Ghosting. A palavra mais proferida pelas redes socias nos últimos tempos. Todos falam dela e nem parece ter uma tradução para português. Por miúdos: o ghosting é o acto de cortar relações súbita e abruptamente com alguém, desaparecer sem rasto, nem com sucessivas tentativas de contacto. Certamente que já passaram por isso, seja como recipientes ou protagonistas. Uma estratégia progressivamente comum desde que nos virámos para o mundo das seduções e namoros online. É tão comum que já é normal. Só que isso traz problemas.

O contacto online ajudou a “anonimizar” as pessoas, não as responsabilizando pelos seus actos. Quando conhecemos alguém online é provável que não haja amigos em comum, tornando muito mais fácil cortar relações sem explicação alguma, sem pressão para dar uma justificação. Empurrando o trabalho emocional de se dizer “este relacionamento já não me interessa”, ao outro, que fica a pensar que raio poderá ter acontecido. Para as pessoas mais fantasiosas o desaparecimento de alguém pode ser sinal de desgraça. Um acidente de carro e um coma induzido que pode durar 6 meses ou mais. Mas raramente é o caso. As pessoas desaparecem dos chat-rooms, deixam de responder a mensagens, bloqueiam, sem ajudar o outro assimilar: o que aconteceu? Porque é que x ou y deixou de falar comigo?

Nestes casos, o trabalho emocional – que devia ser partilhado – duplica ou triplica só para um dos lados. O problema é a criatura que julga que ignorar os outros é a forma mais fácil de incutir uma mensagem: a de que não estão interessados. A falta de clareza tem consequências na auto-estima das pessoas e no seu bem-estar. Não que as pessoas precisem de tudo explicadinho do porquê ou como é que uma relação deixou de dar certo, precisam de saber que terminou. As características da comunicação digital tem aumentado esta possibilidade de evitarmos as conversas difíceis. Um escudo de proteção que serve a uma pessoa, somente. Como consequência, as pessoas deixam de querer mostrar vulnerabilidade. Começam a ter receito de se envolver se o resultado final for este. Como é que não são dignos de uma conversa onde expressamente se diga que aquela relação não vai a lado nenhum?

O medo de nos pormos em situações que nos deixam desconfortáveis fala mais alto, e as tecnologias ajudam a que ninguém necessite, quiçá, de partir o coração a alguém. Assim damos um passo civilizacional contraproducente.
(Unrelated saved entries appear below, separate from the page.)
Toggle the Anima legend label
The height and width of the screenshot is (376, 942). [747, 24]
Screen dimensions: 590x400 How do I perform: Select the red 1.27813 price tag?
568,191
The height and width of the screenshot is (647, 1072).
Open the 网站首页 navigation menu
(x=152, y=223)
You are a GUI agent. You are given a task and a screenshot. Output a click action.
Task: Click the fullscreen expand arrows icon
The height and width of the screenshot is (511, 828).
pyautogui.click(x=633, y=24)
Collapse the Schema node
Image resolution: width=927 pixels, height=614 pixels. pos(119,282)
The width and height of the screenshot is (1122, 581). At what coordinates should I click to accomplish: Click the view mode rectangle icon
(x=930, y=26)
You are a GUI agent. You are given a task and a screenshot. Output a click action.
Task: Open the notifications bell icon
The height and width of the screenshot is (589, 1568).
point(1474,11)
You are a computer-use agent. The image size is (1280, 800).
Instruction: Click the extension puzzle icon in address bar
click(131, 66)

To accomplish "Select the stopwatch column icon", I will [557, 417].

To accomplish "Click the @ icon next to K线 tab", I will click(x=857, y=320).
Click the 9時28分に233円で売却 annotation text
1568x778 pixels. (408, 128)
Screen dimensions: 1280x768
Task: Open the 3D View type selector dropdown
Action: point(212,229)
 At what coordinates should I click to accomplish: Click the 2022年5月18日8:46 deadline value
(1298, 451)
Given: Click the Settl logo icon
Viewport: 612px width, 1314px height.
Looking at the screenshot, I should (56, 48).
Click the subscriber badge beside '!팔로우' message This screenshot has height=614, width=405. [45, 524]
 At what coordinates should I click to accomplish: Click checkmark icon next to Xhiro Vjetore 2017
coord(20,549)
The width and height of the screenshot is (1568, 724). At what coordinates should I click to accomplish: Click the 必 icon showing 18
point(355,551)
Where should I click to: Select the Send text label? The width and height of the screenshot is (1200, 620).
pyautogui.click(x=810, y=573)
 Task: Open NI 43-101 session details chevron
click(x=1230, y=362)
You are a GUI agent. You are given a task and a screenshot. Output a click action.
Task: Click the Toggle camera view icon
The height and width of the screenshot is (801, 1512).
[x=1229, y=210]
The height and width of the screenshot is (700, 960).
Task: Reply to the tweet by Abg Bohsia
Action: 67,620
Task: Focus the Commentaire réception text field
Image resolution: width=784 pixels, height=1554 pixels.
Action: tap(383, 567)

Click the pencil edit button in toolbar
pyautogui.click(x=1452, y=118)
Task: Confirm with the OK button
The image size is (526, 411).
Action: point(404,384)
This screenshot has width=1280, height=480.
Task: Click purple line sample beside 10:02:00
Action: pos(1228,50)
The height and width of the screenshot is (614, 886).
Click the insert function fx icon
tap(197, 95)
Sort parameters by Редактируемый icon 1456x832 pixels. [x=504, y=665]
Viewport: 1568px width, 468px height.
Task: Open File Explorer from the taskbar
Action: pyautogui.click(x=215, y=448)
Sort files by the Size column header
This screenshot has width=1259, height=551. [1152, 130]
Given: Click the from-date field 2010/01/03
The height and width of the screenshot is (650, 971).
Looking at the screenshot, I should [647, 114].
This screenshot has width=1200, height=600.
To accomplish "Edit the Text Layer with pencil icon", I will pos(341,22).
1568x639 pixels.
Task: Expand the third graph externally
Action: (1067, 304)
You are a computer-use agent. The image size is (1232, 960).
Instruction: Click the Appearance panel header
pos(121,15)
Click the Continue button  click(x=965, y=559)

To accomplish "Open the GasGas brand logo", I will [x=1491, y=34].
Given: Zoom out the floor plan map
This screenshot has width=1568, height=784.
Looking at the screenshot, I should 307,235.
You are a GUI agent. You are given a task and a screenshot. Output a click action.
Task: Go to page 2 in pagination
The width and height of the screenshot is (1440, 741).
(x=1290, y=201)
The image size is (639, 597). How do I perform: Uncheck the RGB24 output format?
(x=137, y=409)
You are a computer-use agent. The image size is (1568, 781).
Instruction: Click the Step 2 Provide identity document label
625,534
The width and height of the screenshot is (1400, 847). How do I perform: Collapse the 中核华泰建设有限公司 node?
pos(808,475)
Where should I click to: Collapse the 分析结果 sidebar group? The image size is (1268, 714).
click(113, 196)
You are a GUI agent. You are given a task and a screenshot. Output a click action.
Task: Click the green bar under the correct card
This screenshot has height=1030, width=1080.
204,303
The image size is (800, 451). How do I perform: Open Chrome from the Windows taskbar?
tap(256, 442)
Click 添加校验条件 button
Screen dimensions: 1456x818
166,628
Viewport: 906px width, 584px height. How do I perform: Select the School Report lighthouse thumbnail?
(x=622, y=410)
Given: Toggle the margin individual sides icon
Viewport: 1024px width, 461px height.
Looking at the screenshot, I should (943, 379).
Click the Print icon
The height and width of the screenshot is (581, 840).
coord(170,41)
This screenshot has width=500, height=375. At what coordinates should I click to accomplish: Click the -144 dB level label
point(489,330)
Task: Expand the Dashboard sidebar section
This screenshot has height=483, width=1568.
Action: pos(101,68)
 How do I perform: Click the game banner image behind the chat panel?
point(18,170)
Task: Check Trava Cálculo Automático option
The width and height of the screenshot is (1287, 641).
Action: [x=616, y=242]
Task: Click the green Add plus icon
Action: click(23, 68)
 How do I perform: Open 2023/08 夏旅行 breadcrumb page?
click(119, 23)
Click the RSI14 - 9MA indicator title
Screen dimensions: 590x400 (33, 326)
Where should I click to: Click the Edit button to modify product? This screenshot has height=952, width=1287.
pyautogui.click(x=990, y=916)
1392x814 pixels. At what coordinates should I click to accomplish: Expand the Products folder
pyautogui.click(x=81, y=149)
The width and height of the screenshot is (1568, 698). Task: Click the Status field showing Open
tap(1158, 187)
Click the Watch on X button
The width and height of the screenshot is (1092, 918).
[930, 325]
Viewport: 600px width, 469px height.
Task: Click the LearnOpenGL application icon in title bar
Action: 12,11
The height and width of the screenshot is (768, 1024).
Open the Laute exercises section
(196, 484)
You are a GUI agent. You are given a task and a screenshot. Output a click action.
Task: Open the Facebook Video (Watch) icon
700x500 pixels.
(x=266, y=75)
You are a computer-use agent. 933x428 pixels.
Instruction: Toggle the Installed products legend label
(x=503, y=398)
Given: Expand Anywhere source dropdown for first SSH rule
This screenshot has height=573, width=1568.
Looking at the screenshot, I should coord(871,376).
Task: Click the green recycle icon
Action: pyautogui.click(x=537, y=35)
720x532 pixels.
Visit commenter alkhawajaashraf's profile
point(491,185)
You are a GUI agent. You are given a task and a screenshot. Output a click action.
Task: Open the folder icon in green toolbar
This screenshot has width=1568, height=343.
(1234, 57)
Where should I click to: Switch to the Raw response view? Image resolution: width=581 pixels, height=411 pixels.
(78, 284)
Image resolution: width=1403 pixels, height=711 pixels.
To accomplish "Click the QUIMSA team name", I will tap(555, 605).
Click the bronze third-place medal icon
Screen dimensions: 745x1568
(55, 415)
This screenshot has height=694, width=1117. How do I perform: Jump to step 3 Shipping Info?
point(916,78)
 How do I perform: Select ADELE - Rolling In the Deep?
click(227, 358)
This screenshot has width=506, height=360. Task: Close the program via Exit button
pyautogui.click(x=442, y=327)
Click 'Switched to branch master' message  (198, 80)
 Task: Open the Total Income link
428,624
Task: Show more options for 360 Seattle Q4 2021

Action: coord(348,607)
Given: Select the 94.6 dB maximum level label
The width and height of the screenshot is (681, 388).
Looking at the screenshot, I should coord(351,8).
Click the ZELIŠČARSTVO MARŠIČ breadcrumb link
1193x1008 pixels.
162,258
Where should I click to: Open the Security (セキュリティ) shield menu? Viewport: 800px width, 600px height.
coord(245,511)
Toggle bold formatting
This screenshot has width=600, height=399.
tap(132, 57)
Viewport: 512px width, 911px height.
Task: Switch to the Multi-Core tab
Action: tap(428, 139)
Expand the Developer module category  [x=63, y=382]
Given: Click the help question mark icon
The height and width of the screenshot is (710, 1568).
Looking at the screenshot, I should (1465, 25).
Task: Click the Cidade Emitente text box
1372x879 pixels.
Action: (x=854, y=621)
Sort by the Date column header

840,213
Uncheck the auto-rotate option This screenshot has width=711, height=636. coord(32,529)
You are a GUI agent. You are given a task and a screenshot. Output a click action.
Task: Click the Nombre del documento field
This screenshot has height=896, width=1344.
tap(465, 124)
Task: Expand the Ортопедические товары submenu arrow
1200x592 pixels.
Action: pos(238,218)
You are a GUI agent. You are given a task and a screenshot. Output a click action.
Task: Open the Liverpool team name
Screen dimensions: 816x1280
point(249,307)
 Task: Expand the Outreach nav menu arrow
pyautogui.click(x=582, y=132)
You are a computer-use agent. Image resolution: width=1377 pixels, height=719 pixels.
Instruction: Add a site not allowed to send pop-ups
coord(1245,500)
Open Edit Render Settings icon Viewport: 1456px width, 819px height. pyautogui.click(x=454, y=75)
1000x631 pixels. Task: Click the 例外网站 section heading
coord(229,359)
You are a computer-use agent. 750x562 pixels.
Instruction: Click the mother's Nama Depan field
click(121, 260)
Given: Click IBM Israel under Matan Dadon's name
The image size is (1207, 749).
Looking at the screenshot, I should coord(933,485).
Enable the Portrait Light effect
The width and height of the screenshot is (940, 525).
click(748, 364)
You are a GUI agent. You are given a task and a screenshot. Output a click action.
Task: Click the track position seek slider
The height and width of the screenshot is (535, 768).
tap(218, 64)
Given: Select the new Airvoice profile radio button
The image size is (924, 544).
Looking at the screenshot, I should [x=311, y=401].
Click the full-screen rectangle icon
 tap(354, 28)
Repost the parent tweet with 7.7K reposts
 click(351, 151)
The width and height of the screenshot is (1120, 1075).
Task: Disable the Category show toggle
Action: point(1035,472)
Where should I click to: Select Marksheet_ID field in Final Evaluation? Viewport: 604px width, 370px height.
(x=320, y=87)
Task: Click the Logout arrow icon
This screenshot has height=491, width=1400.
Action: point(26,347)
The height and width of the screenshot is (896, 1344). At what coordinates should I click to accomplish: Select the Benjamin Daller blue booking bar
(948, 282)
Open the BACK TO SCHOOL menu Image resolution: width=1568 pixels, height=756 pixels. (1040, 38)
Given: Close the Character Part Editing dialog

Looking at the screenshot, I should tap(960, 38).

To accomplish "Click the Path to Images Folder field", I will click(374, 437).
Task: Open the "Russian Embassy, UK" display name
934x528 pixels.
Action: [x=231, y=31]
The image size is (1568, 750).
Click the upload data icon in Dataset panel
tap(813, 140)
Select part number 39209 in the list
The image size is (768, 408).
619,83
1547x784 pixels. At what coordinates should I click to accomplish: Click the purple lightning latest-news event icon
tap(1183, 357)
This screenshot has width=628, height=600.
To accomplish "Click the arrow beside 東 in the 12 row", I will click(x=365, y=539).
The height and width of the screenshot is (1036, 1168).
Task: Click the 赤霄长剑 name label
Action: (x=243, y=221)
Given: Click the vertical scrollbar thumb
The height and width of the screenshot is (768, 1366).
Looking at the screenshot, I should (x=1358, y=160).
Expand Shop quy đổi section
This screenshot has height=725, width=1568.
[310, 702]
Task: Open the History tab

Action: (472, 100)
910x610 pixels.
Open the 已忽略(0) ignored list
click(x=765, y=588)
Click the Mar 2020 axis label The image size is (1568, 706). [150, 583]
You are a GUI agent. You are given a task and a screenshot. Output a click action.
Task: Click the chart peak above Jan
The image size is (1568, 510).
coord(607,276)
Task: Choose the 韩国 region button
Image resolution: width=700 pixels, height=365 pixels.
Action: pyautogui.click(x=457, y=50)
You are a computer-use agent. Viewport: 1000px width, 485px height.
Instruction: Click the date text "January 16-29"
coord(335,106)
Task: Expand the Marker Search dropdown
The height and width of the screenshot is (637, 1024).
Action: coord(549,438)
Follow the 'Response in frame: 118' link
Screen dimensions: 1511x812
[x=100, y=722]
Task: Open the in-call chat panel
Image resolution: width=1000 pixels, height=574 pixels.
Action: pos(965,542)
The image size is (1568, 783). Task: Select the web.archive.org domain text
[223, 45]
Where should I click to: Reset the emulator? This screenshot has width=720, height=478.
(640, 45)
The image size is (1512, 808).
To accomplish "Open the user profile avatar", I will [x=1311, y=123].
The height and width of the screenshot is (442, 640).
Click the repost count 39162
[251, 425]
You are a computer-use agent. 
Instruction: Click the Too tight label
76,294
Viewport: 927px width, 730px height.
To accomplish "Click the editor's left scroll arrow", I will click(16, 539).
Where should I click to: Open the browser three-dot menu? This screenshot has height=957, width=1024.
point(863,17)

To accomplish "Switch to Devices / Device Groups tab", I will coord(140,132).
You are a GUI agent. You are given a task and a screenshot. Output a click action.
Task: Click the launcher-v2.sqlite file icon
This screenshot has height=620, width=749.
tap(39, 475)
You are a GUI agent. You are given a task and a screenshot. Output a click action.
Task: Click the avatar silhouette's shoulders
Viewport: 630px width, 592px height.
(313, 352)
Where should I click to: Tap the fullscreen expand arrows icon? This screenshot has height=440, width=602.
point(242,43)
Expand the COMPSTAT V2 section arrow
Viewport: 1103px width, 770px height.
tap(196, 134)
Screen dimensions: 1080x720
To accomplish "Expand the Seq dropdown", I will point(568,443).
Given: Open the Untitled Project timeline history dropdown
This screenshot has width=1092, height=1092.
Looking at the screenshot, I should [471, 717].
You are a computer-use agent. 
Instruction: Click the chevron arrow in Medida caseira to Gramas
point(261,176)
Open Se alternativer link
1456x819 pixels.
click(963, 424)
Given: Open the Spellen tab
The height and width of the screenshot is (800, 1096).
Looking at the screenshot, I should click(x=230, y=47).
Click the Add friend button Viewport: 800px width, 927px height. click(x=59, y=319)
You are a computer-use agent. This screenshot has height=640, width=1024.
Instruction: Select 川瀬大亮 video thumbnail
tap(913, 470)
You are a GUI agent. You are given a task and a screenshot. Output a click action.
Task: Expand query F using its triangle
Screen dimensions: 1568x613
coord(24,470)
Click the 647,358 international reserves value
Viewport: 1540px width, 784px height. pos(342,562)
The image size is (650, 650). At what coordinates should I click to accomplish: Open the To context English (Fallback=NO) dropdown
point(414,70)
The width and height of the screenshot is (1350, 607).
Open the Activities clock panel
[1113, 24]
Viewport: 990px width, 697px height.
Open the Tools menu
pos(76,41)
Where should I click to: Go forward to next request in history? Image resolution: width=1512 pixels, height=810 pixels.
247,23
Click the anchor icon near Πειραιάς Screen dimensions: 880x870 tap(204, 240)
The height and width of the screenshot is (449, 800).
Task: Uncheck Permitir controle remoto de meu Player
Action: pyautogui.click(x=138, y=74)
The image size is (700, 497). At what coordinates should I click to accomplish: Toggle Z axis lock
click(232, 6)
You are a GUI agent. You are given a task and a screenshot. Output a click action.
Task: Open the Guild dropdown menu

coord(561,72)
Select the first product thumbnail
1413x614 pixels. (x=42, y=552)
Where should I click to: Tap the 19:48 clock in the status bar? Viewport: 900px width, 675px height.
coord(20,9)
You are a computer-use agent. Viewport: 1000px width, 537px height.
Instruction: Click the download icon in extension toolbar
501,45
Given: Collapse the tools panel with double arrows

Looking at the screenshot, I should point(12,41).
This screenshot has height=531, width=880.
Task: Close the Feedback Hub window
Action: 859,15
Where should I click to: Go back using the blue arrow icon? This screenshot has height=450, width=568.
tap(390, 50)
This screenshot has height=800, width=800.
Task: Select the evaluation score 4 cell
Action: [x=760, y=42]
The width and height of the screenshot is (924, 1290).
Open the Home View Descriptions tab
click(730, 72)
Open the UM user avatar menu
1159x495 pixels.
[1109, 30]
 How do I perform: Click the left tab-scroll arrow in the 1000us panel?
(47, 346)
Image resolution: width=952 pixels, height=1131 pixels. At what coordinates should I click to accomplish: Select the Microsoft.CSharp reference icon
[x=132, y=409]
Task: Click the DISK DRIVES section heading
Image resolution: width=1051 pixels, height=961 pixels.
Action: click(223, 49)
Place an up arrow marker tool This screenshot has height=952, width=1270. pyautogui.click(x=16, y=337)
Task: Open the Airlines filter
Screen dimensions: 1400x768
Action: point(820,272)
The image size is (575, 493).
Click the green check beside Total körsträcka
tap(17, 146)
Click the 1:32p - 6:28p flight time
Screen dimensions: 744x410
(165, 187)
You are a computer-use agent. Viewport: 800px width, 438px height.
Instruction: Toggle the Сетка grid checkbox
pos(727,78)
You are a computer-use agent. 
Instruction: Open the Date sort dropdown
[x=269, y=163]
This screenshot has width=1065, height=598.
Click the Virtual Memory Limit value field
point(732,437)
Ensinamos as pessoas a não enfrentarem o seu trabalho emocional e a empurrarem-no para o evitamento como se fosse uma solução viável. Mas não é. Está a deteriorar a natureza das relações interpessoais para uma mecanização que anseia seguir algoritmos informáticos. Como se fossemos robots onde simplesmente se reage ao que se quer e não quer. Eu diria mais – dependendo da natureza da relação, o mesmo se pode dizer dos emails telegráficos que têm intuito de terminar relações de anos. Protegerem-se do sofrimento do outro, da sua expressão viva de desilusão, é a escolha dos fracos. E assim a comunicação digital explora esta vulnerabilidade humana de não querermos confusões emocionalmente difíceis. O futuro distópico que viverá destas estratégias deixará a nossa humanidade flutuar na espuma do que é verdadeiramente importante: a conexão, e sabermos geri-la.